**What is needed**
Rewrite the data below, replacing every instance of "icon" with "button" and leaving everything else unchanged.

**Dataset rows**
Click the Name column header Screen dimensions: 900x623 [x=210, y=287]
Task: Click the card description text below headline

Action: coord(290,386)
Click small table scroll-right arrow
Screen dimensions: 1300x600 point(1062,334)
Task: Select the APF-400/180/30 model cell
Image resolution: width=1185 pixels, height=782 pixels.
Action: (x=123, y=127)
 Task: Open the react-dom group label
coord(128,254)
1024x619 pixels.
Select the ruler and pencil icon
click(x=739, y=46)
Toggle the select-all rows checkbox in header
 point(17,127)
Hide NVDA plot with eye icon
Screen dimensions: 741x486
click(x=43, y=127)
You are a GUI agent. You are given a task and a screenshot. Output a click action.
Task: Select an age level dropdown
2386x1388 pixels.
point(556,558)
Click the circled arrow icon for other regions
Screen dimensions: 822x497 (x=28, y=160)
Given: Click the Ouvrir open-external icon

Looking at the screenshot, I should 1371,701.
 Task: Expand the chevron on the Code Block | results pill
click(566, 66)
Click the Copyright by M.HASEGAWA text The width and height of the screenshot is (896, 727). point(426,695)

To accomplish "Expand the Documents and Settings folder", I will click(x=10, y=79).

**Answer to this exercise**
Click the Name column header Screen dimensions: 900x623 [x=210, y=287]
Task: Click the card description text below headline

Action: coord(290,386)
Click small table scroll-right arrow
Screen dimensions: 1300x600 point(1062,334)
Task: Select the APF-400/180/30 model cell
Image resolution: width=1185 pixels, height=782 pixels.
Action: (x=123, y=127)
 Task: Open the react-dom group label
coord(128,254)
1024x619 pixels.
Select the ruler and pencil button
click(x=739, y=46)
Toggle the select-all rows checkbox in header
 point(17,127)
Hide NVDA plot with eye button
Screen dimensions: 741x486
click(x=43, y=127)
You are a GUI agent. You are given a task and a screenshot. Output a click action.
Task: Select an age level dropdown
2386x1388 pixels.
point(556,558)
Click the circled arrow button for other regions
Screen dimensions: 822x497 (x=28, y=160)
Given: Click the Ouvrir open-external button

Looking at the screenshot, I should 1371,701.
 Task: Expand the chevron on the Code Block | results pill
click(566, 66)
Click the Copyright by M.HASEGAWA text The width and height of the screenshot is (896, 727). point(426,695)

To accomplish "Expand the Documents and Settings folder", I will click(x=10, y=79).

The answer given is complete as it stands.